__DATA EXTRACTS__
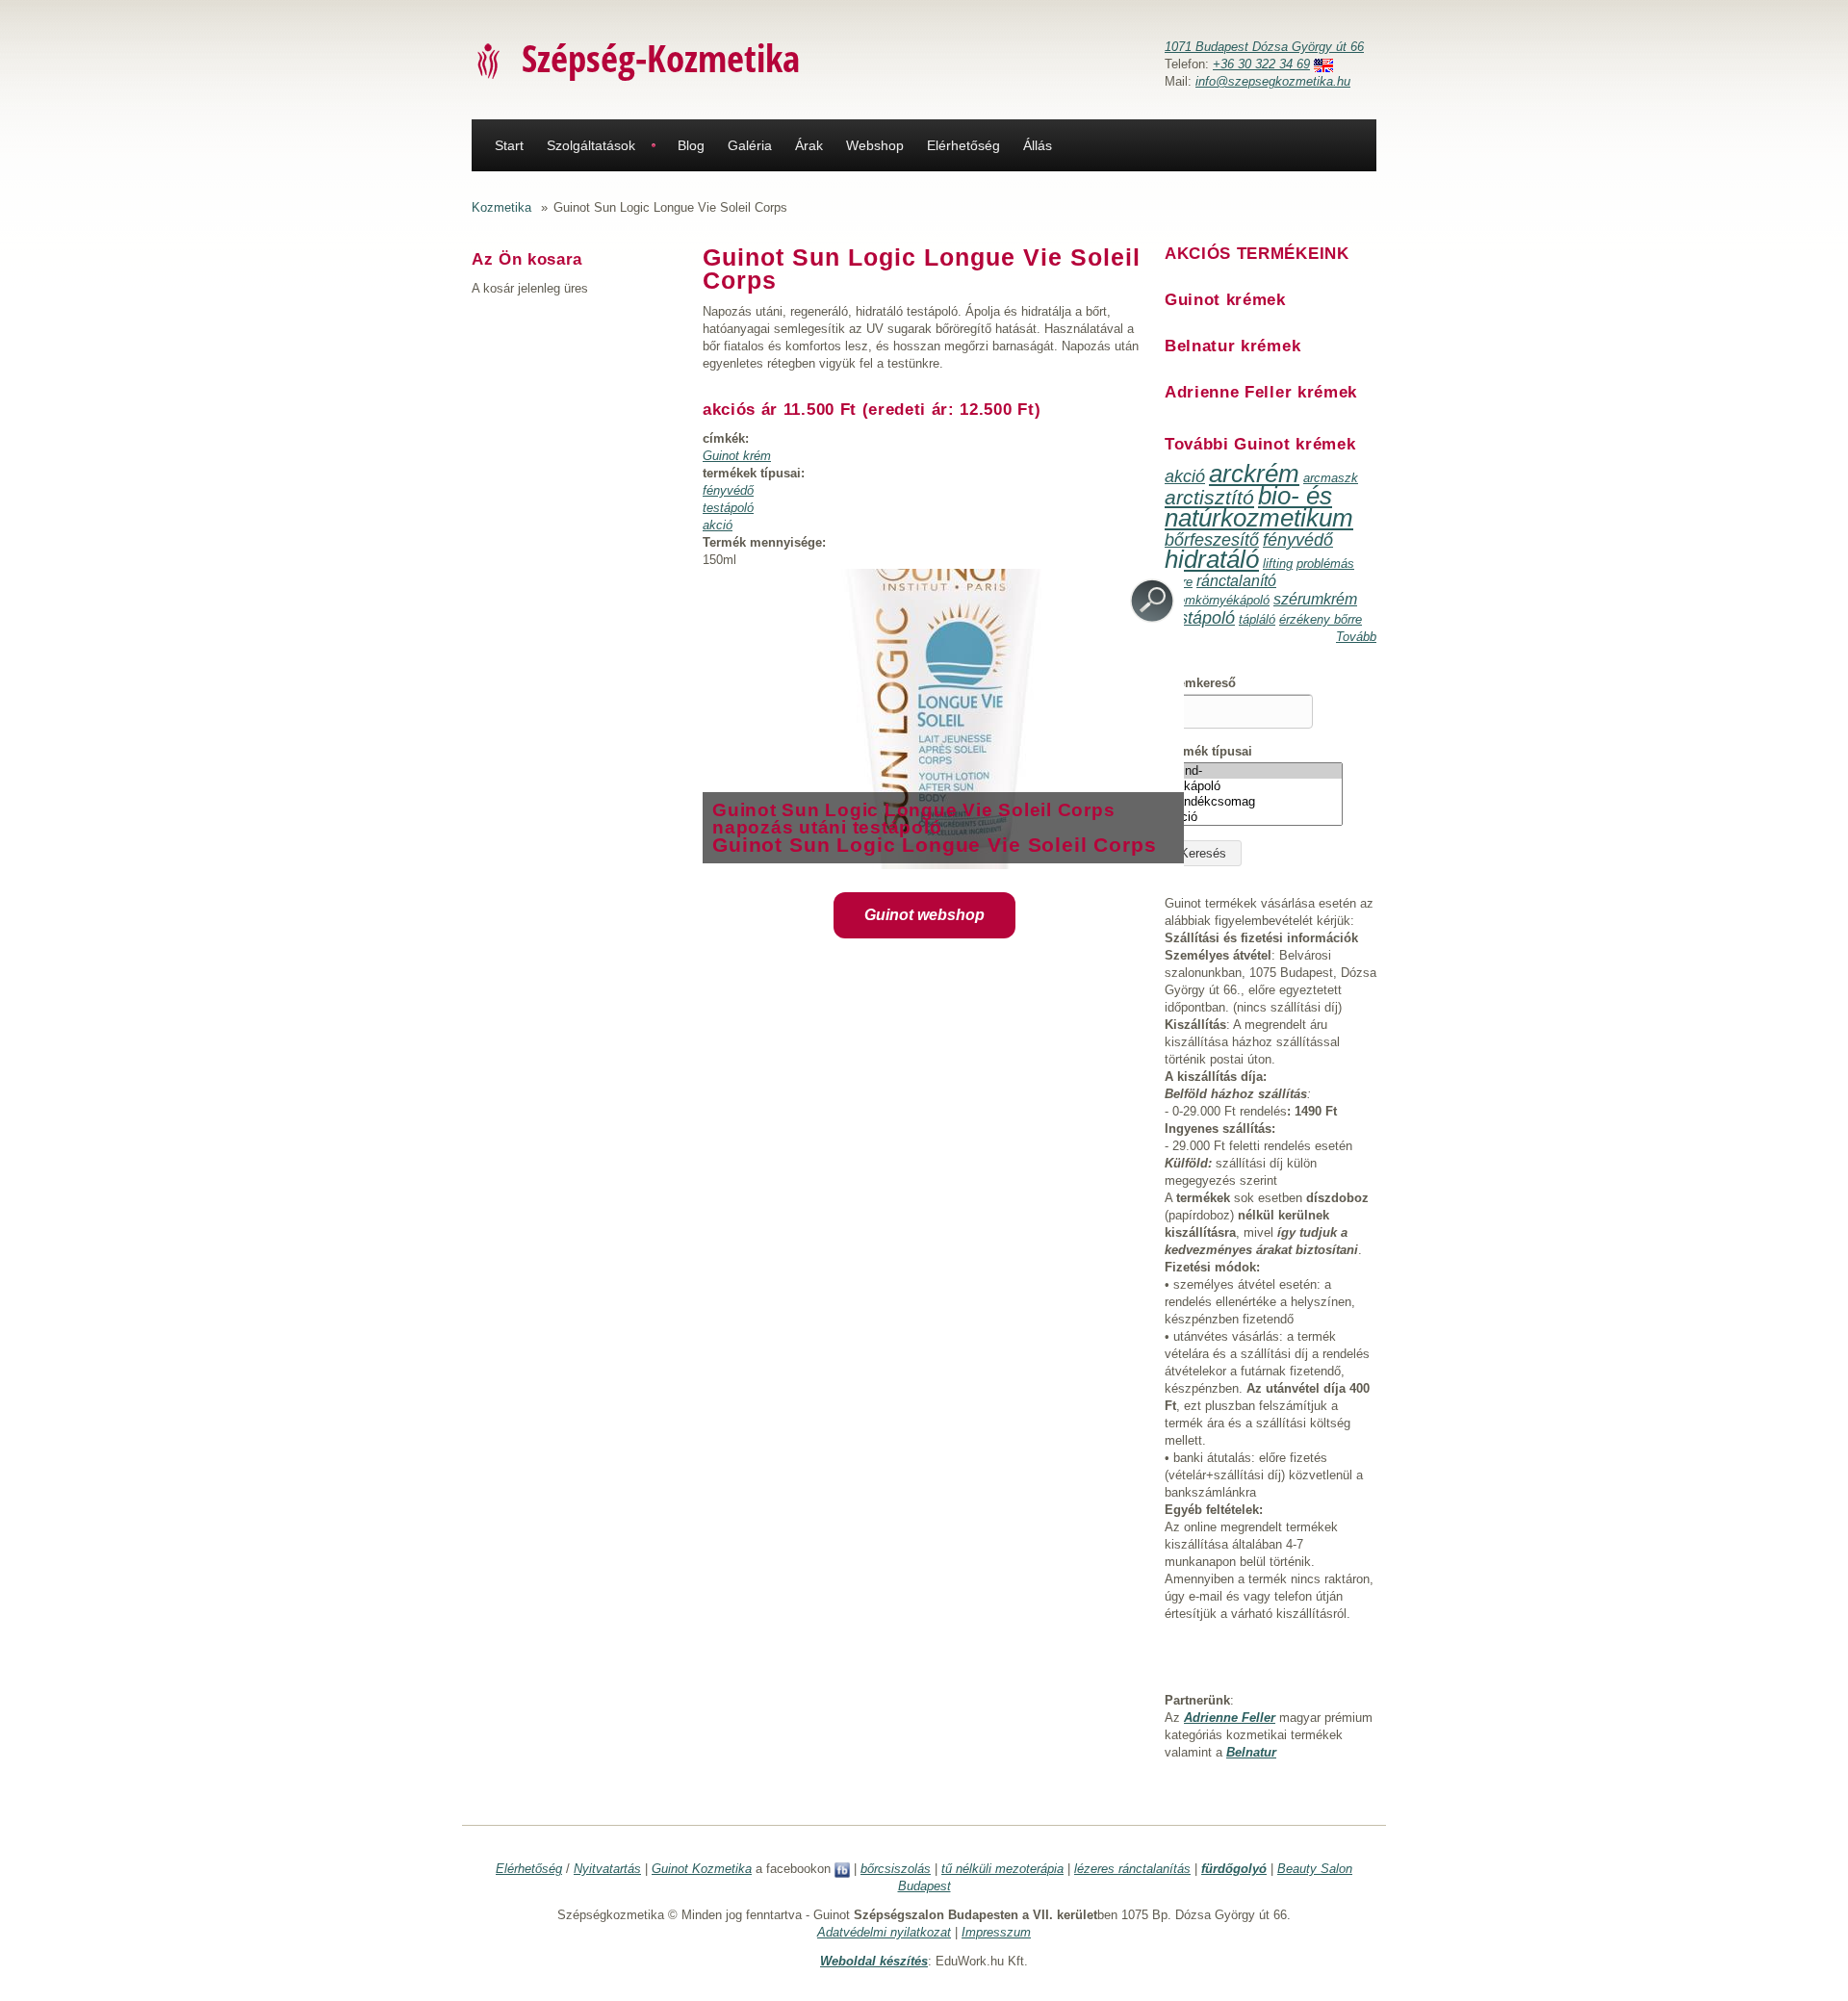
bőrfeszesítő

* * *

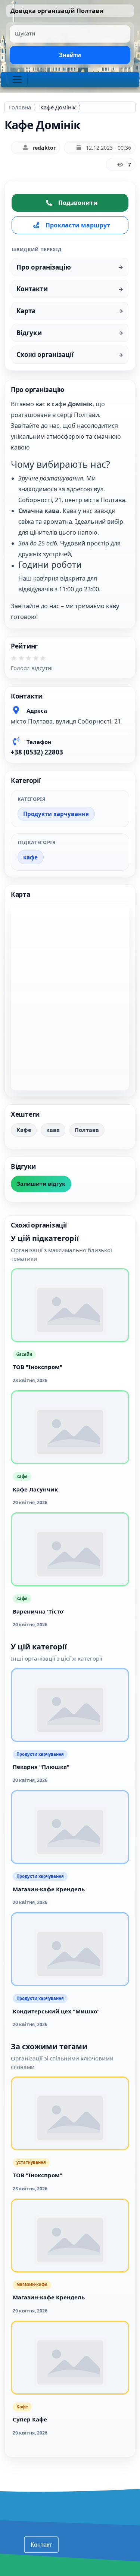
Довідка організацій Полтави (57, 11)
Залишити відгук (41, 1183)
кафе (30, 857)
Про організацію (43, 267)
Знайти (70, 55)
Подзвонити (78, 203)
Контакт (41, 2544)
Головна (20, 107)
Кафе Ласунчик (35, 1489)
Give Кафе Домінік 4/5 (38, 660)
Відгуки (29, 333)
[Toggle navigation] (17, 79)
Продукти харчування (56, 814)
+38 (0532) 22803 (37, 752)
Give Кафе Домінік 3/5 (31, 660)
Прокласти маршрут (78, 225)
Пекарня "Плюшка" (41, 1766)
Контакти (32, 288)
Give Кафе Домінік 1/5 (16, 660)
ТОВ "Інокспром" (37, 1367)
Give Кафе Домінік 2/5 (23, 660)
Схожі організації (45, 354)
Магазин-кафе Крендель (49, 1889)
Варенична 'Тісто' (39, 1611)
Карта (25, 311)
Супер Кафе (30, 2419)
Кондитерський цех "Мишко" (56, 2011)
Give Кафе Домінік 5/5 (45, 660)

--

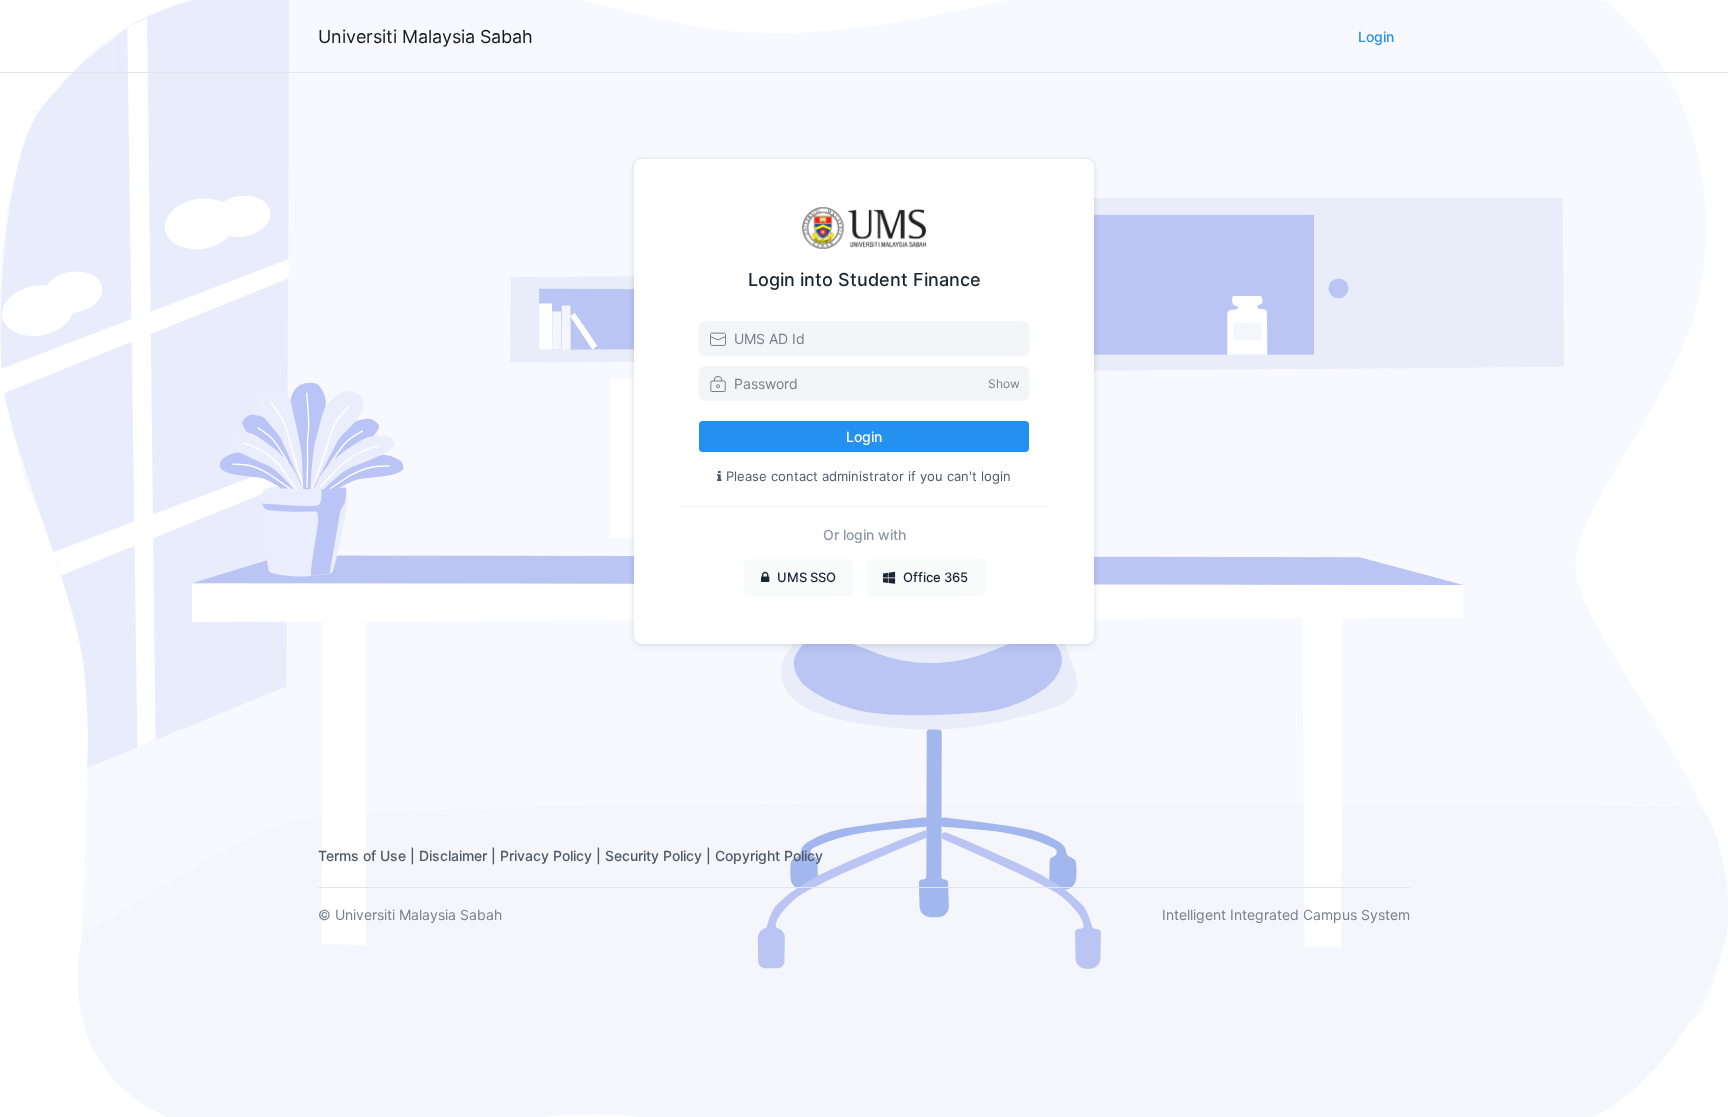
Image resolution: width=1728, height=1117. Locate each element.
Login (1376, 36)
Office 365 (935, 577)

__INSTRUCTIONS TO FOLLOW__
Return, with no change at all, every line in the entries above from the line containing "Довідка організацій Полтави (57, 11)" through the line containing "Give Кафе Домінік 5/5 (45, 660)".

__ANSWER TO THIS TASK__
Довідка організацій Полтави (57, 11)
Залишити відгук (41, 1183)
кафе (30, 857)
Про організацію (43, 267)
Знайти (70, 55)
Подзвонити (78, 203)
Контакт (41, 2544)
Головна (20, 107)
Кафе Ласунчик (35, 1489)
Give Кафе Домінік 4/5 (38, 660)
Відгуки (29, 333)
[Toggle navigation] (17, 79)
Продукти харчування (56, 814)
+38 (0532) 22803 (37, 752)
Give Кафе Домінік 3/5 (31, 660)
Прокласти маршрут (78, 225)
Пекарня "Плюшка" (41, 1766)
Контакти (32, 288)
Give Кафе Домінік 1/5 (16, 660)
ТОВ "Інокспром" (37, 1367)
Give Кафе Домінік 2/5 (23, 660)
Схожі організації (45, 354)
Магазин-кафе Крендель (49, 1889)
Варенична 'Тісто' (39, 1611)
Карта (25, 311)
Супер Кафе (30, 2419)
Кондитерський цех "Мишко" (56, 2011)
Give Кафе Домінік 5/5 (45, 660)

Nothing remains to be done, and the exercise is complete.